In the entries below, every line that contains "height" must be located and copied.

*** Recorded data Section Begins ***

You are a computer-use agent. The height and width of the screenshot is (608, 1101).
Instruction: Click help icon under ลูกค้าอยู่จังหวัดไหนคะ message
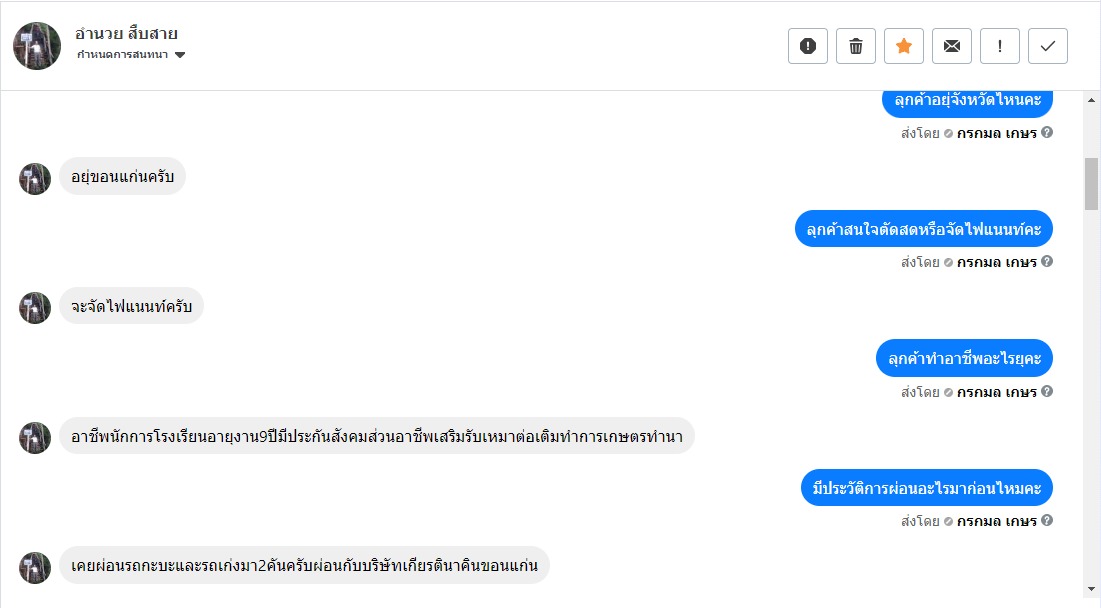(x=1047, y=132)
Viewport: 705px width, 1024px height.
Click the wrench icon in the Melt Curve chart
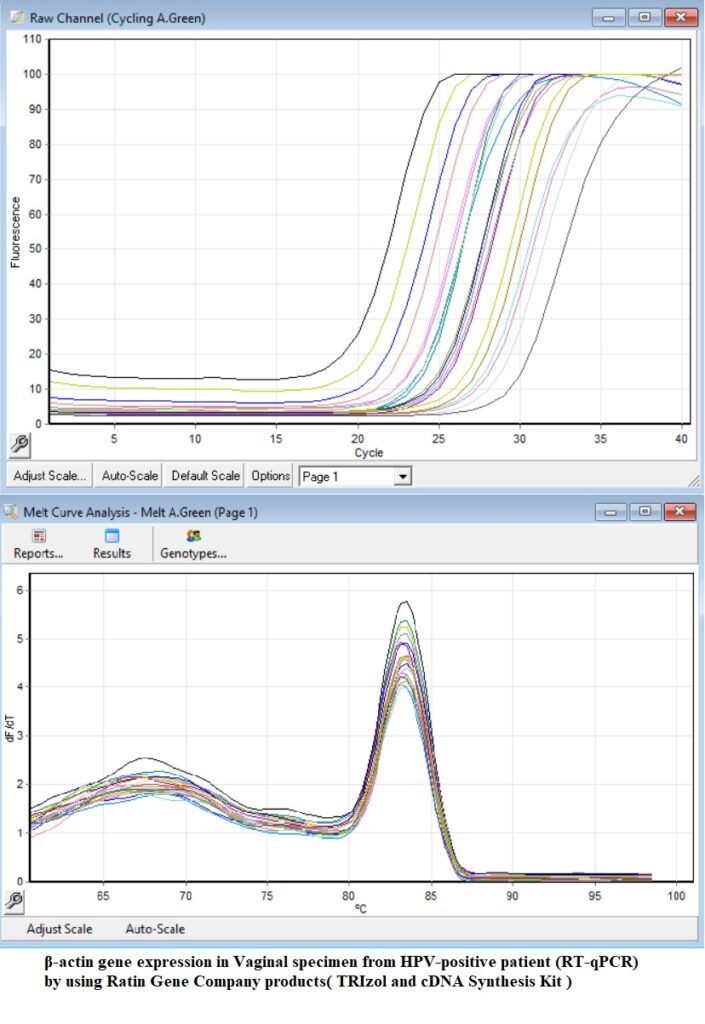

*** Recorded data Section Ends ***

**Response to this task**
You are a computer-use agent. The height and width of the screenshot is (608, 1101).
Viewport: 705px width, 1024px height.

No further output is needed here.